## EXERCISE PASSAGE

......

This Week Interracial Couple (9/25/2014)*
@LeslieMac: Brooklyn, NY.
@VeryWhiteGuy: Chicago, IL.
Together: 17 years
How did it start? & What was your first impression of your partner?
LeslieMac: We worked together. LM had been working as a corporate training opening up new locations of a restaurant chain. I was sick of traveling & asked to come back & manage the location I originally worked at before moving into the corporate side of the business. Very White Guy meanwhile had just finished grad school & was waiting tables at this same location before getting a “real job”. To hear him tell it, before I came back, people keep telling him, “Dude, you better get your act together, Leslie is coming back next week and she DOES NOT PLAY.” He brushed them off and so my first day back in the restaurant, VWG shows up 15 minutes late. I walk up to him & the exchange goes as follows:
LM: Hi, You must be VeryWhiteGuy (name changed of course), I’m Leslie. What time were you scheduled to work today?
VWG: Oh uh, I’m working the bar tonight.
LM: Yea, but what time were you scheduled to work?
VWG: Oh, closing, I’m closing so about now.
LM: Hmm - let’s take a walk to look at the schedule together. I direct him by the arm to the schedule, find his name & the shift.
LM: Ah - see you were scheduled to be here at 430. It’s 445 not, you’re late, DO NOT let it happen again. Have a great shift.
(VeryWhiteGuy… bang we’re married!)
I said it then & I say it all the time. He was a lousy employee, but has made a wonderful husband.
When did you first know you are falling in love?
LeslieMac & VWG: We had a drunken discussion in a bar after work about 4 months after we met. VWG started going on about all the things he was looking for in a women (independent, intelligent, strong sense of self, funny). Leslie looked at him and said, I’m all those things - why aren’t we together? The rest is history.
What has been the response from your family and/or friends about your relationship?
They’re all for it.
LeslieMac: When we got engaged & one of my sisters met VeryWhiteGuy - She said to him. “I always knew Leslie was going to marry a white guy”. Not sure what that says about me, her or VWG - but there you go.
VWG: This was nothing out of the ordinary or unusual to my family.
Have you ever received a negative or strange comment as an interracial couple? If so, what was your reaction?
LeslieMac: The strangest thing that has happened over and over at the grocery store when these damn cashiers ask some variation of “is this all together” or “are you paying separately” & the like. DRIVES ME CRAZY. I mean no lady, I just let random white men empty my shopping cart & then start bagging it too… you SAW me put in the frequent shopping card #, he CALLED me BABE. Grrr.
VWG: I failed to disclose that fact that LeslieMac is black to a few friends pre-facebook days (yes we are old) & there were a few awkward moments where I didn’t know how to bring it up but realized it was well past the time to do so & a few of my friends gave me the old, “What the hell, why didn’t you tell me she was black. Not that there’s anything wrong with that.”

......

(Saved items)
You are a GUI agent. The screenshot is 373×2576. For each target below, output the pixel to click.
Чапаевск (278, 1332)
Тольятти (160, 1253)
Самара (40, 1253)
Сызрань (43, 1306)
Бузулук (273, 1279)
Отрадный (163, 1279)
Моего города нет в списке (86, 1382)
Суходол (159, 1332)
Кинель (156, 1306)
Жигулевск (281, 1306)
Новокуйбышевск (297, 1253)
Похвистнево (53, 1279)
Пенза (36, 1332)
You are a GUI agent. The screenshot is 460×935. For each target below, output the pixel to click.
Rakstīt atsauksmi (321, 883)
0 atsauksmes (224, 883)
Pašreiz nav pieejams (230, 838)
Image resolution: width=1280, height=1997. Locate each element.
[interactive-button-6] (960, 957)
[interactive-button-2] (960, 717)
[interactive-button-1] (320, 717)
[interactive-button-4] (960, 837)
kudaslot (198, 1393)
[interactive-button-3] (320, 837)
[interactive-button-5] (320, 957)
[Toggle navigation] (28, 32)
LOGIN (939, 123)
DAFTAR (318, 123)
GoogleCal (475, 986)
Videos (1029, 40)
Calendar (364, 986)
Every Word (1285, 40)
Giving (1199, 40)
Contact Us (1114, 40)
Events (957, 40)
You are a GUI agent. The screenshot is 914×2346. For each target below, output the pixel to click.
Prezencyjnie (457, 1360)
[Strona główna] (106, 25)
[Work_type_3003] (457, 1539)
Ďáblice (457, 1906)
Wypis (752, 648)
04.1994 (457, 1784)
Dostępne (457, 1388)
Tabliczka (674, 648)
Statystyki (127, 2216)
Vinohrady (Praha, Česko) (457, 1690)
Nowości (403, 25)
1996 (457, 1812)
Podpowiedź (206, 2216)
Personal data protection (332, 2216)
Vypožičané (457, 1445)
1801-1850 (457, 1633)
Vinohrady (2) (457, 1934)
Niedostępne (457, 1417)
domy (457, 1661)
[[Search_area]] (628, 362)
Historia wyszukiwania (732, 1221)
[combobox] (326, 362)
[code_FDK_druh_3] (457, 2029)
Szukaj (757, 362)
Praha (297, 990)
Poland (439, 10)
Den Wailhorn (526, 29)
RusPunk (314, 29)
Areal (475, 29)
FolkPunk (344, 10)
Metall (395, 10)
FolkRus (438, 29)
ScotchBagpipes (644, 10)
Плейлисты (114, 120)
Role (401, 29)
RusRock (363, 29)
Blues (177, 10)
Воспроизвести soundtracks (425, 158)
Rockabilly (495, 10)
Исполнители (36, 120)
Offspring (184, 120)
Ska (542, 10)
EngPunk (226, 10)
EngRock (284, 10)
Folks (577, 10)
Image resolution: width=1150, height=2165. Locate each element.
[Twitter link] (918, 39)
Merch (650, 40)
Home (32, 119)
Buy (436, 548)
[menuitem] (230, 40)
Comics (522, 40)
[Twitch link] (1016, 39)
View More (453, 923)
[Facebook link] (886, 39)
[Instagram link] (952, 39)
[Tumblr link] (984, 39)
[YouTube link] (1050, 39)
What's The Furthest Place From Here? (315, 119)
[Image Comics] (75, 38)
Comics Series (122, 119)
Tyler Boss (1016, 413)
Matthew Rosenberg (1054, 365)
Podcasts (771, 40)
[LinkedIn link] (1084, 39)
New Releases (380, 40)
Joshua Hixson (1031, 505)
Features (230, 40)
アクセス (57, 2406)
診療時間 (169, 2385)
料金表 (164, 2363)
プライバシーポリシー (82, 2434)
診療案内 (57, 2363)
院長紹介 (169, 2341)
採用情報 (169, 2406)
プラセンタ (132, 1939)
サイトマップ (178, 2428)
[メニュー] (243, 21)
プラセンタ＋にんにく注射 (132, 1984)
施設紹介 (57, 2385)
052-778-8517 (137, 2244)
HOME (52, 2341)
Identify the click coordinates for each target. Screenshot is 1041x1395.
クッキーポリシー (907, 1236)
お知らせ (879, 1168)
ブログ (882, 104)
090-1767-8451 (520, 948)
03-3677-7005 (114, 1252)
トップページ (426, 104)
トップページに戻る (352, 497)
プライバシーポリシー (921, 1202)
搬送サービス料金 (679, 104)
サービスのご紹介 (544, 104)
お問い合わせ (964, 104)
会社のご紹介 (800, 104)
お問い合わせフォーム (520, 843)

......

## EXERCISE TASKS
(1) In the interracial couple interview, how many minutes late did VeryWhiteGuy show up on Leslie's first day back at the restaurant?
(2) Continue the interracial couple interview from the end of its last answer.

## EXERCISE RESPONSES
(1) 15 minutes

(2)
Ever tried the cuisine from your partners’ culture? If yes, what is your favourite dish?
LeslieMac: My family is from Jamaica, his is from… white people? They don’t have a cuisine to speak of. One Christmas at his mother’s she made a roast & Yorkshire pudding. Have you every seen this? It’s crescent roll with beef drippings all in it. Disgusting.
VeryWhiteGuy: I love my Mom’s Yorkshire Pudding, but not nearly as much as I love my MIL’s Jamaican food. Especially her Stewed Peas & Rice.
What stereotype(s) have you found to be TRUE and/or FALSE with your partner? (optional)
LeslieMac:
- TRUE: He has no rhythm, despite playing the harmonica quite well.
- TRUE: He has zero fear of the police - is indignant with them even.
- FALSE: He DOES NOT smell like wet dog in the rain.
- FALSE: He is VERY FUNNY & no vanilla at all.
VeryWhiteGuy:
- TRUE: She don’t play.
- TRUE: She DOES NOT like when people touch her hair. (I have privileges).
- TRUE: She can dance circles around me.
- FALSE: She is NOT ANGRY.
What do you think is the key to a strong relationship?
LeslieMac: Communication & Laughter
VeryWhiteGuy: Honest communication with yourself & each other. Compromise.
What is the best advice you have ever received from your BF/GF/Wife/Husband?
LeslieMac: Whenever he tells me he is proud of me, I think I’ve done a good job & that he truly means it. Not sure if that is advice, but it gets me through.
VWG: To look at the bigger picture & not worry about the little crap.
@LeslieMac and @VeryWhiteGuy host a podcast @InterracialJawn “an interracial couple (that would be US) discuss pop culture, tv, movies and current events from their unique perspectives as a very white guy and a mostly black woman. Visit www.interracialjawn.com have a listen to their show and let them know you found them here.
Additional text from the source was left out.